Zähne weg dank Rauchen

Raucher sind ihre Zähne früher los als Nichtraucher - und zwar schon in jungen Jahren. Wer mit dem Qualmen aufhört, kann die Beißer retten.
Von Ingrid Müller

Rauchen ist gefährlich für die Gesundheit, ohne Frage. Raucher haben nicht nur ein erhöhtes Risiko für Lungenkrebs und andere Krankheiten, sondern verlieren auch ihre Zähne früher – nämlich schon in jungen Jahren. Zu diesem Ergebnis kam eine Langzeitstudie des Deutschen Instituts für Ernährungsforschung (DIfE). Die gute Nachricht: Wer mit dem Rauchen aufhört, senkt das Risiko des Zahnverlustes innerhalb kurzer Zeit auf das Niveau einer Person, die nie geraucht hat. „Letzteres kann allerdings über zehn Jahre dauern“, sagt Thomas Dietrich von der Universität Birmingham, UK, der Erstautor der Studie.

Rauchen setzt den Zähnen zu

In der Potsdamer EPIC-Studie untersuchte das Wissenschaftlerteam um Heiner Boeing vom DIfE die Daten von 23.376 männlichen und weiblichen Studienteilnehmern. Die Studie ist die erste große deutsche, prospektive Langzeitbeobachtungsstudie, die den Zusammenhang zwischen Rauchen, Raucherentwöhnung und Zahnausfall in drei verschiedenen Altersgruppen untersucht hat. Gruppe eins war unter 50 Jahre alt,  Gruppe zwei umfasste Personen im Alter zwischen 50 und 59 Jahren und in Gruppe waren Probanden zwischen 60 und 70 Jahren.

Weibliche und männliche Raucher hatten ein bis zu 2,5- bzw. 3,6-fach erhöhtes Risiko, ihre Zähne vorzeitig zu verlieren als Studienteilnehmern, die nie geraucht hatten. Dies galt unabhängig von anderen Risikofaktoren wie zum Beispiel Diabetes. Der Effekt des Rauchens auf die Zähne war bei jüngeren Personen stärker ausgeprägt als bei älteren. Zudem hing das Risiko, seine Zähne zu verlieren, von der Menge der gerauchten Zigaretten ab. Starke Raucher, die mehr als 15 Zigaretten pro Tag konsumierten, hatten ein höheres Risiko, als Gimmstängel-Liebhaber, die weniger rauchten.

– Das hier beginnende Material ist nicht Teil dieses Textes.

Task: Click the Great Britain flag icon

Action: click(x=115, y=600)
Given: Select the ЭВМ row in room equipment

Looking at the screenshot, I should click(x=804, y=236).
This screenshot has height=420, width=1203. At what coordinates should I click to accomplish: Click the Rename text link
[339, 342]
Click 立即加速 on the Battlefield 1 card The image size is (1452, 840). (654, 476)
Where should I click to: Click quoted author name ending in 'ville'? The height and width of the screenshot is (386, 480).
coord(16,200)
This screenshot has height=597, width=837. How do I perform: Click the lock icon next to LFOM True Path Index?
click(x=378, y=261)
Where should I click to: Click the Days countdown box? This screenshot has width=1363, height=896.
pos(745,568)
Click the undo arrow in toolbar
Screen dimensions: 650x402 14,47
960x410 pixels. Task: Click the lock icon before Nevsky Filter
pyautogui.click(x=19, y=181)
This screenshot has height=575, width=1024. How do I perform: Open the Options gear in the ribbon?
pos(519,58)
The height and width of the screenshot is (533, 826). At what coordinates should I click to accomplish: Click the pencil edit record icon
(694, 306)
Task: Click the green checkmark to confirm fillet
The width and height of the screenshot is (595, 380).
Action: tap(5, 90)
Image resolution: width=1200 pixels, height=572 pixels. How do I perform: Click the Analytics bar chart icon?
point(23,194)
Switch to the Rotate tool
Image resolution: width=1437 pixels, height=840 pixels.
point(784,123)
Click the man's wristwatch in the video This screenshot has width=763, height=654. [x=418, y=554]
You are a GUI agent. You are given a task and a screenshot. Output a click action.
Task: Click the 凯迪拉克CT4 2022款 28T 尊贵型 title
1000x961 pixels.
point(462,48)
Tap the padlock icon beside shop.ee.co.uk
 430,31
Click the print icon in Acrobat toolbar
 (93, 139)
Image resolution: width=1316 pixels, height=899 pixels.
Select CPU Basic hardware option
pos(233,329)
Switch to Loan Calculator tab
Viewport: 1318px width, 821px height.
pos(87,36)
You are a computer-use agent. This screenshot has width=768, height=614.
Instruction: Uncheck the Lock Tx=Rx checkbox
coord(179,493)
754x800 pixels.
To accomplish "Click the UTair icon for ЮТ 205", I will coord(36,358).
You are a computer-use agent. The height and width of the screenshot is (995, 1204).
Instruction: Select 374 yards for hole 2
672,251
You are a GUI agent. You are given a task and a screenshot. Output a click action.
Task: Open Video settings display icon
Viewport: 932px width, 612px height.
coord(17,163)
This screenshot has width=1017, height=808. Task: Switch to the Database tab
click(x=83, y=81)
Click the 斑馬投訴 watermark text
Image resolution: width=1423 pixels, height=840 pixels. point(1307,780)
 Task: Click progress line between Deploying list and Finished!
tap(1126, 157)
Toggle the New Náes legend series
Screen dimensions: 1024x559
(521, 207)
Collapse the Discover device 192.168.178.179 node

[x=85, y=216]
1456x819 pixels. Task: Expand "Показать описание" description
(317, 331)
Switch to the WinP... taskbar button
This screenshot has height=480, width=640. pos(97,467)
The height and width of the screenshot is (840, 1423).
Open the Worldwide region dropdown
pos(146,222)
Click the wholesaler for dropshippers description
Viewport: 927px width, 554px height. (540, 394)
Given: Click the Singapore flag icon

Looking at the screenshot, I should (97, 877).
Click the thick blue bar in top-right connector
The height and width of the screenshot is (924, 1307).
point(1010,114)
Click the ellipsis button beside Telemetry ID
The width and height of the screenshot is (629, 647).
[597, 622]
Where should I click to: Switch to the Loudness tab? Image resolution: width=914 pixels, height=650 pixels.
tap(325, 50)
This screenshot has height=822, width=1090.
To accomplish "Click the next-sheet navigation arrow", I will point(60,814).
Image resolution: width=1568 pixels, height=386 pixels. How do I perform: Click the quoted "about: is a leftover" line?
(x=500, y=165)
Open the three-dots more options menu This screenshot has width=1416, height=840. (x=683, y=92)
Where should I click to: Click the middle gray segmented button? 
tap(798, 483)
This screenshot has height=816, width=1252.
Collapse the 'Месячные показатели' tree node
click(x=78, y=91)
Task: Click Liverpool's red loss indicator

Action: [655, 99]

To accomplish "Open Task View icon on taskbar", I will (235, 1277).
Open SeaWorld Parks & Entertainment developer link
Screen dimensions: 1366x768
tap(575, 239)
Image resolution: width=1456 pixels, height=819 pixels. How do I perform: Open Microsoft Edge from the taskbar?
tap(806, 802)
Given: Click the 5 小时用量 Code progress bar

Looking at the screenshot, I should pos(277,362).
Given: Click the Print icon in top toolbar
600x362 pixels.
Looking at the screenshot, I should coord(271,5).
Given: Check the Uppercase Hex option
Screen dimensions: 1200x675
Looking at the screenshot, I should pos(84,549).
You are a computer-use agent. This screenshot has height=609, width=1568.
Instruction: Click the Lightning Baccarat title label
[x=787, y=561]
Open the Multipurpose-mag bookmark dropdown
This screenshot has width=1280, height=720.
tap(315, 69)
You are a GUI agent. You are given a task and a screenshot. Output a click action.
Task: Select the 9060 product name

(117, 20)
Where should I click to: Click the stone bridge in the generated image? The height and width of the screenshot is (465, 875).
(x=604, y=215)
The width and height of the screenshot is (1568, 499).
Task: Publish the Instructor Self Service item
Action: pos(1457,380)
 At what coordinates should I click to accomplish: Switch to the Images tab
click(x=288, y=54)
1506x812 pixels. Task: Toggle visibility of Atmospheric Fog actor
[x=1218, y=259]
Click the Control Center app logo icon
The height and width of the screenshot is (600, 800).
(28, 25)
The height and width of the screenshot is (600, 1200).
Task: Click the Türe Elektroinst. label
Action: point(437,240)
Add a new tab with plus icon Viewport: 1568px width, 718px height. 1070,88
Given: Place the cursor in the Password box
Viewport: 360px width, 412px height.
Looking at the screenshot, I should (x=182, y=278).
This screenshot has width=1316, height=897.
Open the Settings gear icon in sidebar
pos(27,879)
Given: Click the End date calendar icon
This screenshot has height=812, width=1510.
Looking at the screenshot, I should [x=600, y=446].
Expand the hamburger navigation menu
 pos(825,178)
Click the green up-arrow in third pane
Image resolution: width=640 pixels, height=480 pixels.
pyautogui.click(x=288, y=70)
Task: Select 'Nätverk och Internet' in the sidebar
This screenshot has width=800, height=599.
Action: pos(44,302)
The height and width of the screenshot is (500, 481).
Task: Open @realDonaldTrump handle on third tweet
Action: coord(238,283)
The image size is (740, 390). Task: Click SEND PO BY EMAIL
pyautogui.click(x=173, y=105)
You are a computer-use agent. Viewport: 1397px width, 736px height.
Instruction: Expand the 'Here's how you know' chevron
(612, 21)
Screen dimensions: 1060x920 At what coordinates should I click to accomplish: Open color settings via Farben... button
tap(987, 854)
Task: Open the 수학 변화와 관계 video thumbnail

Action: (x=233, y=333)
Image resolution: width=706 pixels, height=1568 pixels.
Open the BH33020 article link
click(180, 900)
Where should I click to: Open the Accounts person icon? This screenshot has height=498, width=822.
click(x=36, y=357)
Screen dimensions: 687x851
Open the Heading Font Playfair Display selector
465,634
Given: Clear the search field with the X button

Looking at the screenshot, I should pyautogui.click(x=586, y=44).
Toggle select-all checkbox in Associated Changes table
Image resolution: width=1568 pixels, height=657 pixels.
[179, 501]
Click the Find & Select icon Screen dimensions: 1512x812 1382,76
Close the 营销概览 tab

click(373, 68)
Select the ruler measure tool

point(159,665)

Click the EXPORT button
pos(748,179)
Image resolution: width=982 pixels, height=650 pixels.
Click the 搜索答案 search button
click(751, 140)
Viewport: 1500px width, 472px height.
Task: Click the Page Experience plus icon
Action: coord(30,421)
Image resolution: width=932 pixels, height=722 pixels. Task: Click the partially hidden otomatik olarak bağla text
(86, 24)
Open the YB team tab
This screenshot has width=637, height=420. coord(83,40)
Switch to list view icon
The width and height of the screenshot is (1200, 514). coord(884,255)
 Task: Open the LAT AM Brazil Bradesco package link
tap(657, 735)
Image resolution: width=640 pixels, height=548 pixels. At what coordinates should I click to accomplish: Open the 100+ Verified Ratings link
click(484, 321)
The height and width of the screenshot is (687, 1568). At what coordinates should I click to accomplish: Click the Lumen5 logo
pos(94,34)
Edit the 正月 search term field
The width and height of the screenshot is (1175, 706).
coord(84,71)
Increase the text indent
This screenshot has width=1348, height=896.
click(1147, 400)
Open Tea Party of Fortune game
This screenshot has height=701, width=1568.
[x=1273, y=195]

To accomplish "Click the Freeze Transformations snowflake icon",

Raucher haben häufiger Parodontitis

„Man verliert seine Zähne hauptsächlich als Folge von Karies oder Parodontitis. Wir wissen zudem, dass Rauchen einer der Hauptrisikofaktoren für Parodontitis ist“, erklärt Co-Autor Kolade Oluwagbemigun. Der beobachtete Zusammenhang zwischen Rauchen und Zahnverlust sei in erster Linie durch ein erhöhtes Auftreten der Parodontitis bei Rauchern zu erklären. Zahnfleischentzündungen bei Rauchern seien ein erstes Warnsignal, dass die Gesundheit durch den Tabakkonsum bereits stark geschädigt sei.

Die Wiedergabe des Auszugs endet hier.